Alors j’en appelle à la responsabilité des chefs d’entreprises et cadres dans la construction pérenne du modèle social « dans » l’entreprise, car c’est bien là que nous passons la majeure partie de notre vie en société. Nous devons revenir à une problématique de rassemblement, car si les salariés n’obtiennent rien de l’entreprise - ni rémunération gratifiante, ni participation aux fruits du développement microéconomique, ni reconnaissance de leur implication au travail, ni espoir de développement personnel - ils ne donneront que le strict minimum nécessaire au maintien de leur emploi et donc de leur seul revenu de survivance. Alors vous imaginez, quand l’Etat offre un revenu alternatif qui permet de s’échapper de ce monde parfois cruel et pesant, quelle aubaine !
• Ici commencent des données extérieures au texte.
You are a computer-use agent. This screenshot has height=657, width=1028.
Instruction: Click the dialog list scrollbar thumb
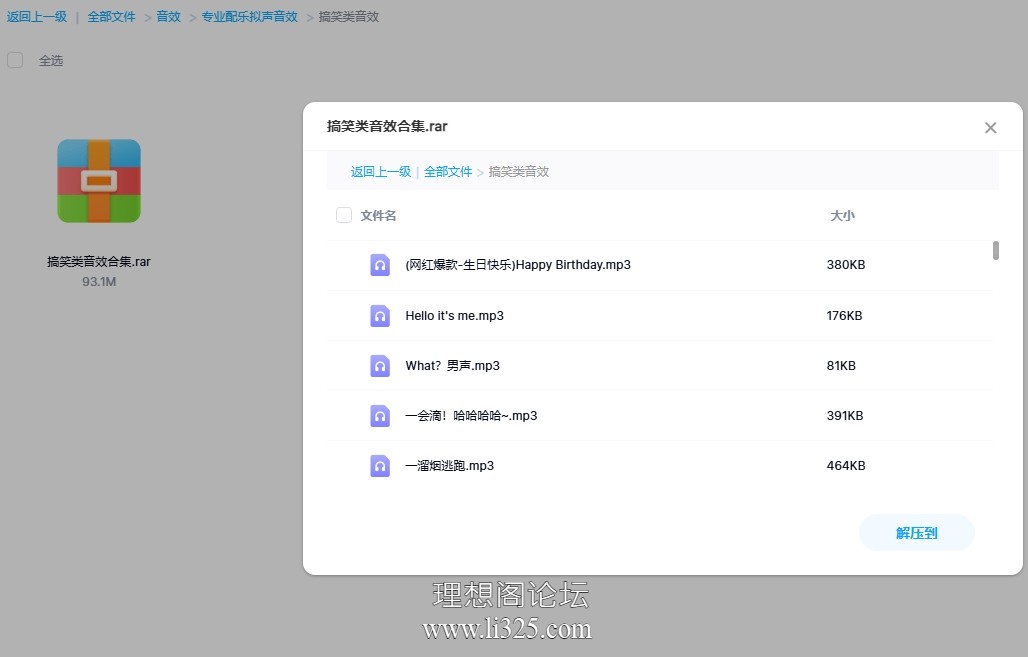click(995, 250)
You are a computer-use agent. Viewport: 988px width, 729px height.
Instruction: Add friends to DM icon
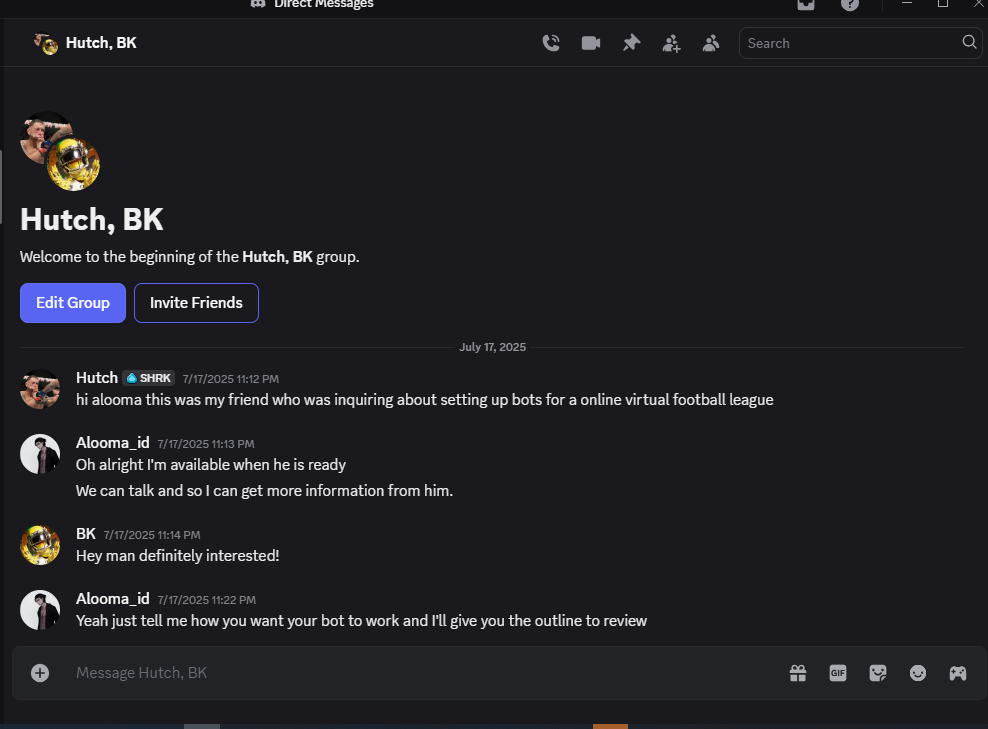tap(671, 43)
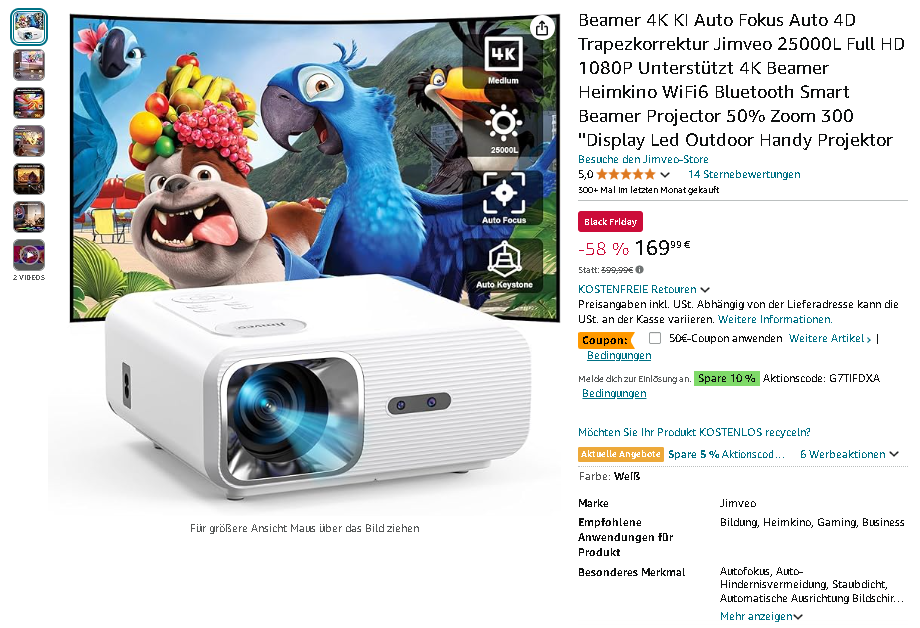
Task: Click the info icon beside the 399,99€ price
Action: [640, 269]
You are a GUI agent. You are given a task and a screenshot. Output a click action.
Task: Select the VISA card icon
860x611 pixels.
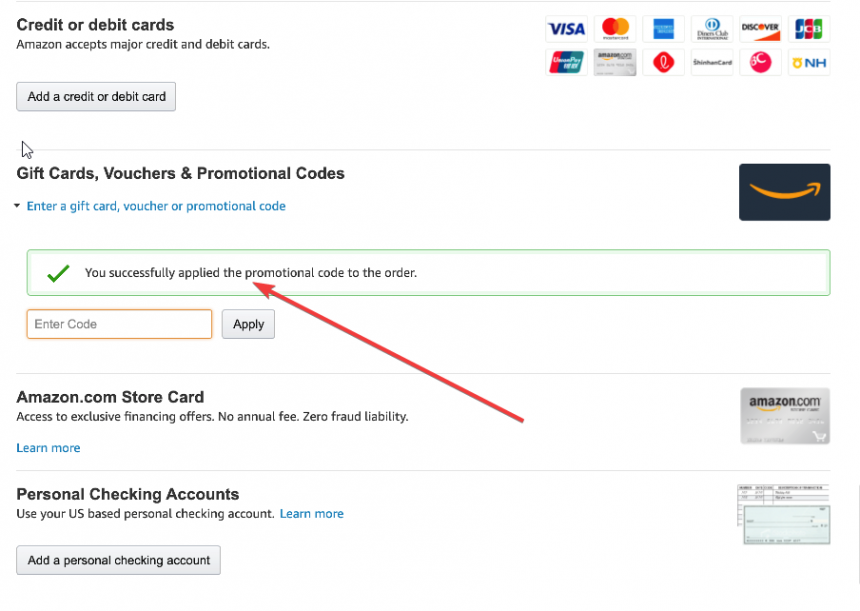566,29
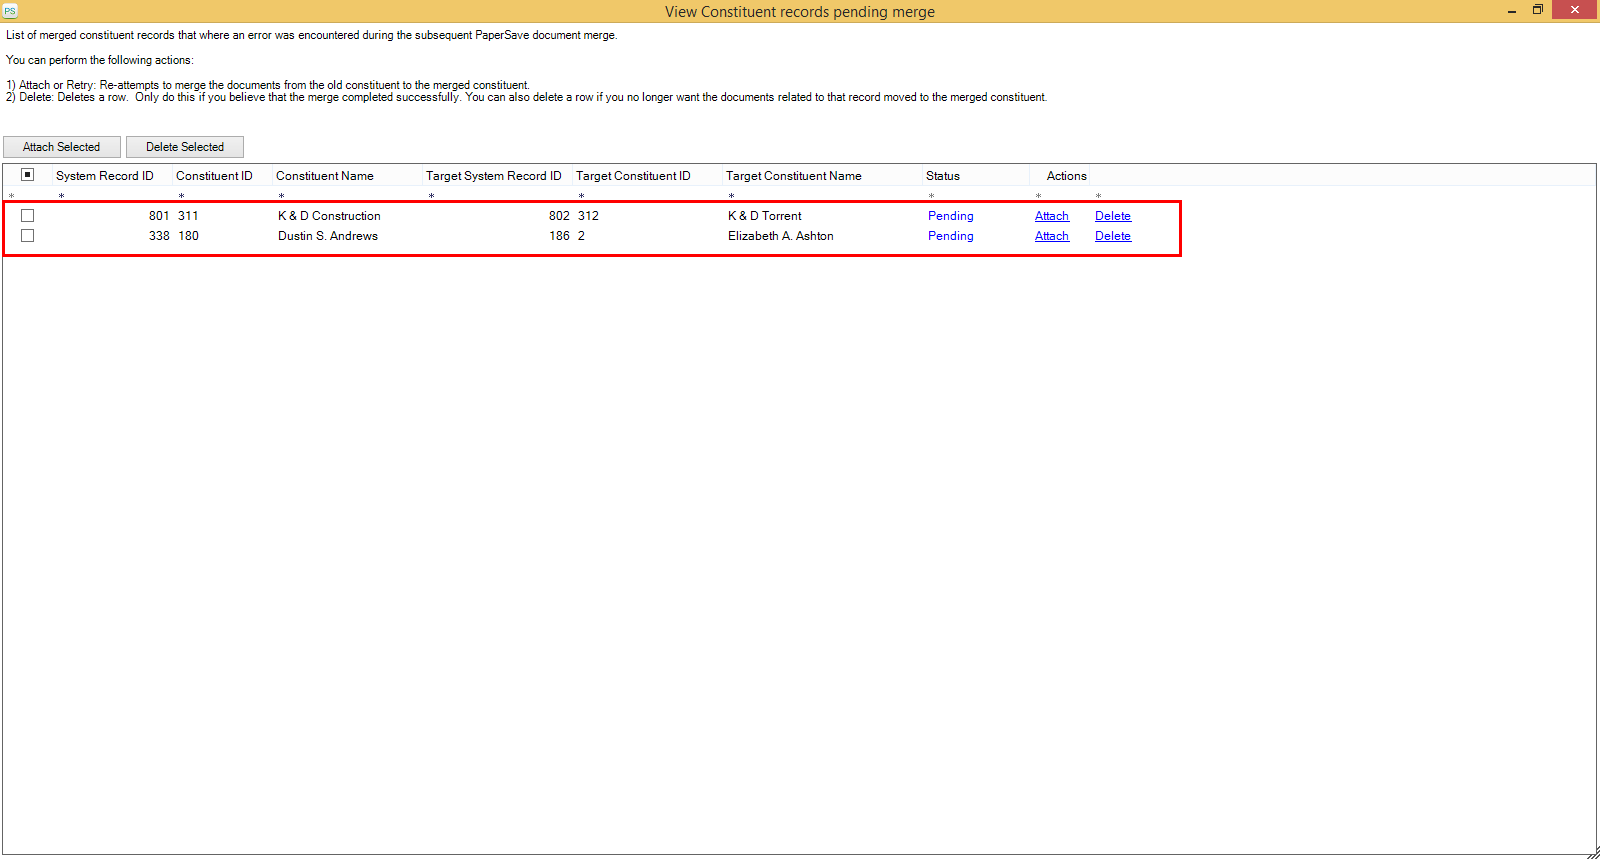Click the resize grip in window corner
This screenshot has height=859, width=1600.
(x=1592, y=852)
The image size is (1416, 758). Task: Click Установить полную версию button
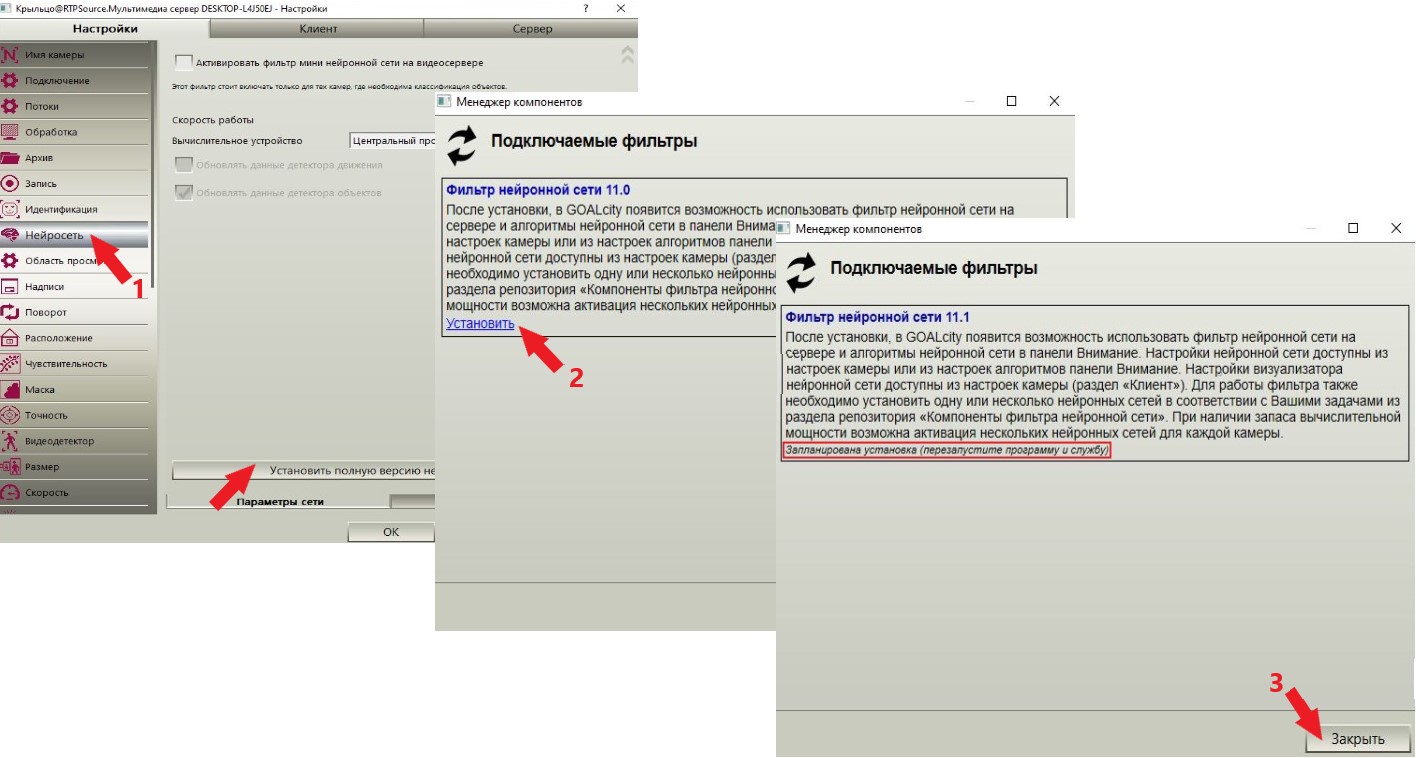pyautogui.click(x=304, y=470)
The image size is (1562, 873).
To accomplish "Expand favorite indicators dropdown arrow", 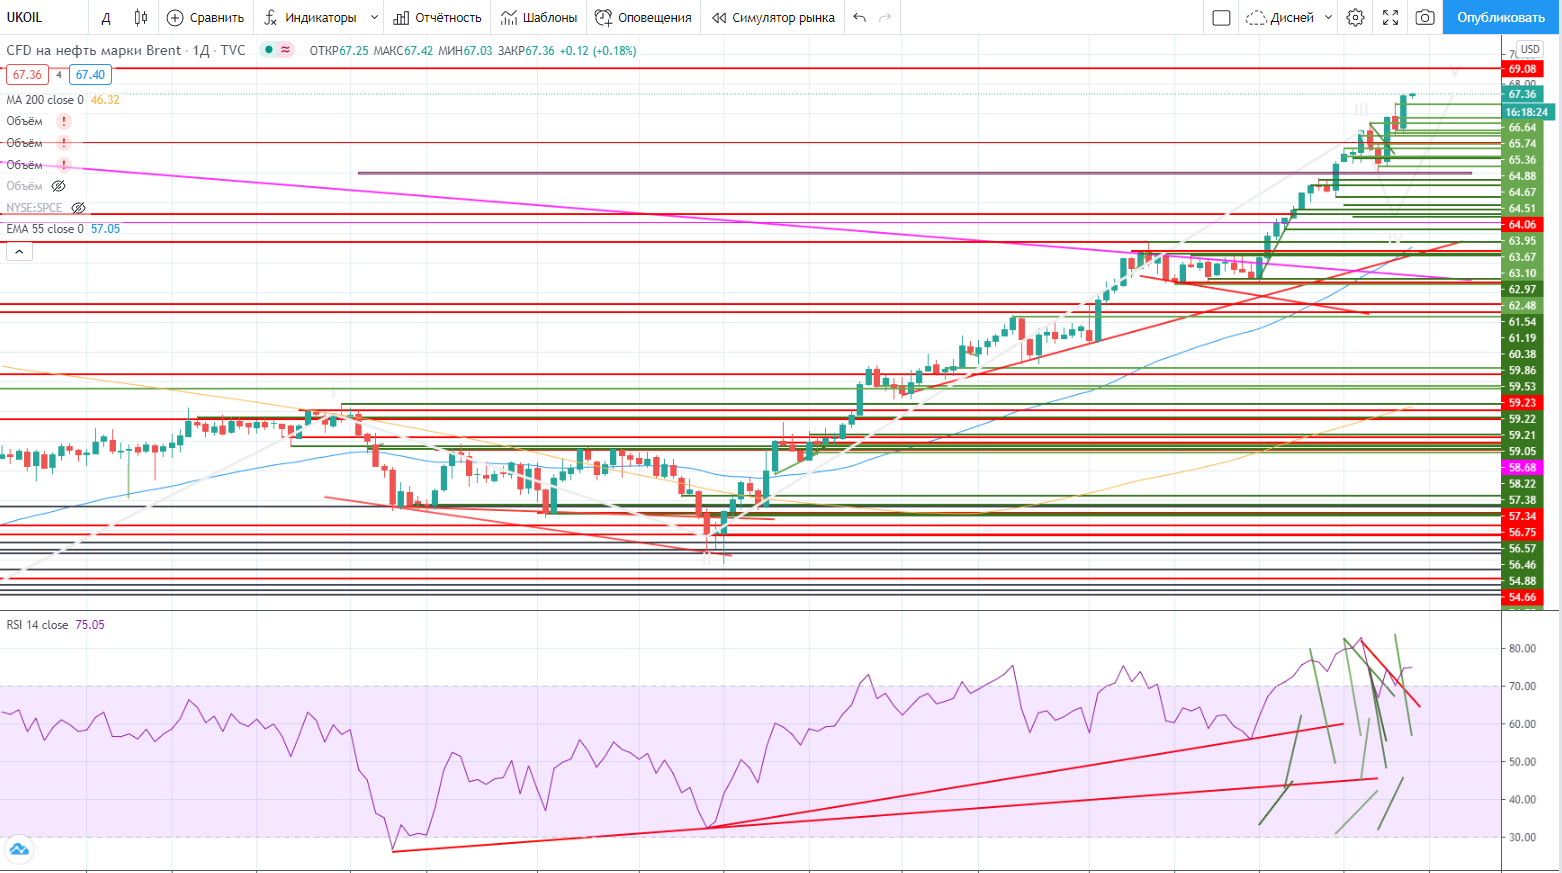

Que faut-il faire alors pour inverser cette fracture entre l’entreprise et ses salariés ? Quelle politique, sans être trop coûteuse pour des entreprises parfois fragiles, garantirait un développement durable de leur activité ? Prenons l’exemple d’une importante PME vendéenne (je ne suis pas villieriste !) qui, chaque fin d’année, redistribue sous forme de participation aux bénéfices (s’il y en a évidemment) un complément de rémunération équivalent à plusieurs mois de salaires : curieusement cette entreprise affiche une croissance très alléchante et l’ambiance au travail est à la fois des plus appliquées - les ouvriers se « coachant » entre eux - et des plus conviviales. Finalement, ça ressemble au bon vieux projet de Participation de De Gaulle, projet qui finalement pourrait être aujourd’hui des plus novateur et salutaire pour notre avenir à tous dans l’entreprise.
Sans rester uniquement sur des préoccupations matérielles, il conviendrait également de veiller avec la plus grande vigilance au traitement réservé aux salariés en entreprise, et ce, dès la candidature au recrutement. Bien entendu c’est déjà la mission des services administratifs de l’Etat, mais il s’avère qu’un certain nombre d’entreprises passent à travers les mailles du filet, provoquant les dégâts que vous savez maintenant. D’ailleurs il serait peut-être souhaitable que tous les services de l’Etat soient enfin connectés entre eux, en vue par exemple d’une appréciation globale des pratiques sociales et salariales en entreprise. L’idée de sanctionner les patrons voyous va dans ce sens, mais je propose également, en préventif, la création d’un indice social rendu public pour que chaque salarié sache exactement dans quel genre d’entreprise il s’engage.
Pour que tout le monde se rassemble à nouveau autour du projet de l’entreprise et ne s’intéresse plus seulement à son salaire... ou à la rentabilité de l’établissement.